I also decided not to go for a walk until I was done taking my post-birth pain meds. Last time, I was taking all the pain medication without thinking about it and so I didn’t even realize how much pain that was being masked when I pushed it to go on a walk at the lake 2 days postpartum. This time, I waited until I didn’t need medication for my daily life to start increasing my movement. I was fortunate not to have any tearing this time, so that made my healing much faster. 

I have to say—this is what made the biggest difference between last time and this time. I am 100% committed to ME, not just to my babies. I think I’ve been able to nurse better than last time, in part because my body has had the energy to make breastmilk because it isn’t maxed out just trying to keep me upright. My only job for the first two weeks was to eat as much as I want/need, drink water, and feed the babies. That’s it. Everyone else is in charge of dinner, caring for the toddler, changing diapers, carrying car seats, cleaning the house, and doing laundry.   

2. I know more now.

This is the shitty thing—you can’t know until you know! There are a million tiny things that you have to learn when having a newborn and until you’re a primary caregiver, you can’t know all the things that you’ll need to know. Last time, the pace of learning was exhausting and extremely stressful for me. This time, even the hard things from last time (bad latches for breastfeeding! Thrush! Unexplainable crying fits!) feel 1000x easier and less stressful. I don’t know that I could have made it easier on myself last time but I do know it’s good news that it genuinely is easier the second time around! 

3. I’m saying yes to all help.

The silver lining to having newborn twins and a 19-month-old toddler is that everyone realizes the sheer insanity of your life and offers help. I have said yes to pretty much every offer of help and that’s the only way we’ve managed it these past two weeks.
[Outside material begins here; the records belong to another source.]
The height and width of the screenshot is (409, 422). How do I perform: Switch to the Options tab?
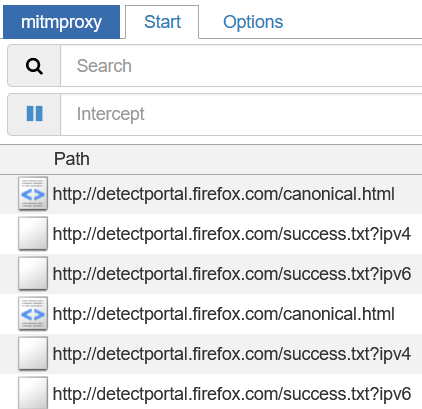253,22
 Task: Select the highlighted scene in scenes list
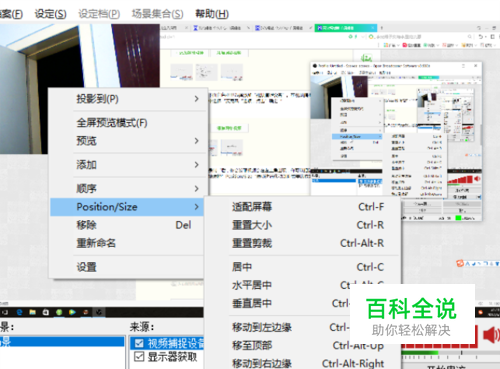coord(62,341)
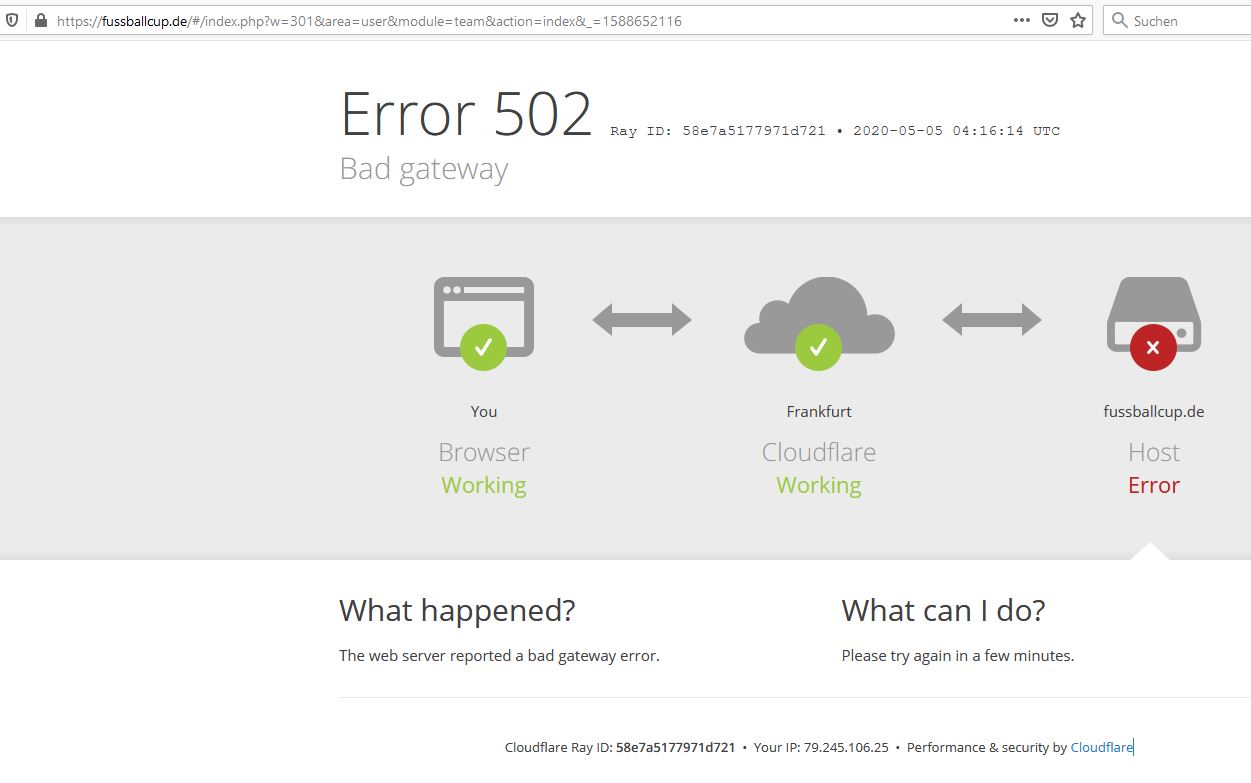1251x783 pixels.
Task: Click the tracking protection shield icon
Action: 12,20
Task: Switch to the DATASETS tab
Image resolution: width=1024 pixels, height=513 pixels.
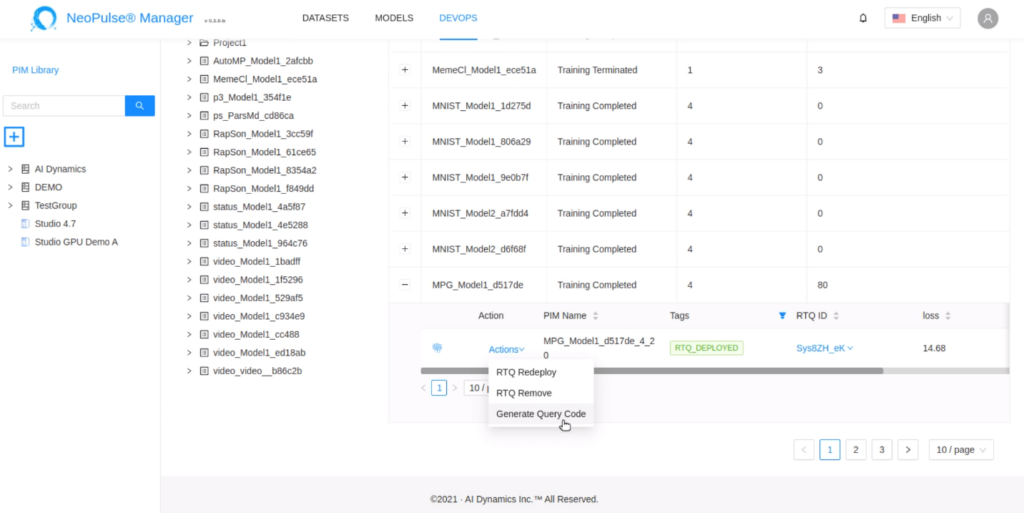Action: click(x=325, y=18)
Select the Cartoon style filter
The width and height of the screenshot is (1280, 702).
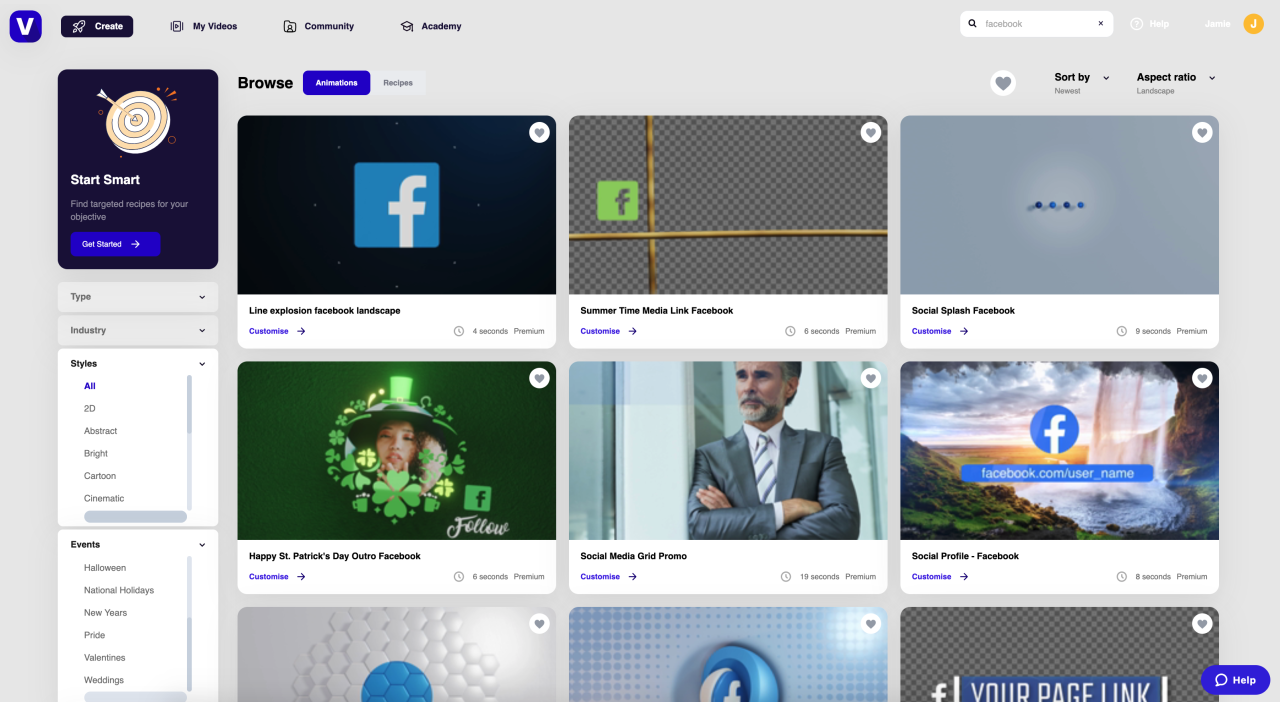[x=99, y=475]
We are so fortunate to have friends and family who’ve done a meal train for us (OMG having dinner delivered to your house 3 days a week is revolutionary for decreasing our mental load) and parents who can take care of the kids with us. I know not everyone has the support we do but my god, I wish they did! 

4. I’m talking to myself differently.

Whenever possible, I’m talking myself out of potential anxiety spirals. It’s not always possible and diagnosed anxiety isn’t something that you can just talk yourself out of. I know this. However, there are a lot of low-grade anxieties that I can either chose to entertain… or not. I still am very vigilant about safe sleep and making sure my babies are breathing in their sleep, but I’m talking myself down when I feel myself start to tip toward unhelpful anxiety, “are they breathing?? I have to go check!”  

I’m rolling with the punches with setbacks like slow weight gain (Eli) or nighttime fussiness that drives us mad (Viola). I know these are short term problems that they will resolve. Today’s problems are real and need attending to, but they aren’t forever. They might not even be tomorrow’s problems.

Thank God things are different. Thank God I am different this time.